CPU cores / threads. DEFAULT = 3. OPTIONAL.

nestedParallel

In RegParallel, parallelisation initially occurs at the block level, ie., multiple blocks of models are processed in parallel. If nestedParallel is enabled, a second level of parallelisation occurs within each block in addition. Warning! - this doubles the usage of cores. DEFAULT = FALSE. OPTIONAL.

p.adjust

Method for adjusting p-values for false discovery rate. Must be one of 'holm', 'hochberg', 'hommel', 'bonferroni', 'BH', 'BY', 'fdr', 'none'. See ?p.adjust for further details. DEFAULT = 'none'. OPTIONAL

conflevel

Confidence level for calculating odds or hazard ratios. DEFAULT = 95. OPTIONAL.

excludeTerms

Remove these terms from the final output. These will simply be grepped out. DEFAULT = NULL. OPTIONAL.

excludeIntercept

Remove intercept terms from the final output. DEFAULT = TRUE. OPTIONAL.

Details

In many analyses, a large amount of variables have to be tested independently against the trait/endpoint of interest, and also adjusted for covariates and confounding factors at the same time. The major bottleneck in these is the amount of time that it takes to complete these analyses. With RegParallel, a large number of tests can be performed simultaneously. On a 12-core system, 144 variables can be tested simultaneously, with 1000s of variables processed in a matter of seconds via 'nested' parallel processing. Works for logistic regression, linear regression, conditional logistic regression, Cox proportional hazards and survival models, and Bayesian logistic regression.

Value

A data.table object.

Author(s)

Kevin Blighe <kevin@clinicalbioinformatics.co.uk>

Examples


  options(scipen=10)
  options(digits=6)

  col <- 20000
  row <- 20
  mat <- matrix(
    rexp(col*row, rate = .1),
    ncol = col)
  colnames(mat) <- paste0('gene', 1:ncol(mat))
  rownames(mat) <- paste0('sample', 1:nrow(mat))

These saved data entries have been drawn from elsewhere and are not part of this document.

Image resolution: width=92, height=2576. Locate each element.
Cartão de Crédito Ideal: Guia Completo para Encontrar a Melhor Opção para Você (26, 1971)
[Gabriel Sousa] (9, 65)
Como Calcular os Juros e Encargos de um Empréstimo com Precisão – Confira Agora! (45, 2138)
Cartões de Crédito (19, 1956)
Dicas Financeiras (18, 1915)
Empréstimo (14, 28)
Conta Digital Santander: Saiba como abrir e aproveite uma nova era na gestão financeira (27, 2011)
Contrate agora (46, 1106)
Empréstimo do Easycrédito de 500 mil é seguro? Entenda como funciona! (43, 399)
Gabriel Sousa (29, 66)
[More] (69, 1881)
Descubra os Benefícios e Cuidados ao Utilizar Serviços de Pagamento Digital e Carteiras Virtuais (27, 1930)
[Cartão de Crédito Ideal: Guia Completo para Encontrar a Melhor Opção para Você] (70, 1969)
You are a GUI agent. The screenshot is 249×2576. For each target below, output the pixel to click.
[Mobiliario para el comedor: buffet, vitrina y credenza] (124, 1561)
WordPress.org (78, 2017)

  modelling <- data.frame(
    cell = rep(c('B', 'T'), nrow(mat) / 2),
    group = c(rep(c('treatment'), nrow(mat) / 2), rep(c('control'), nrow(mat) / 2)),
    dosage = t(data.frame(matrix(rexp(row, rate = 1), ncol = row))),
    mat,
    row.names = rownames(mat))

  data <- modelling[,1:2000]
  variables <- colnames(data)[4:ncol(data)]
  res1 <- RegParallel(
    data = data,
    formula = 'factor(group) ~ [*] + (cell:dosage) ^ 2',
    FUN = function(formula, data)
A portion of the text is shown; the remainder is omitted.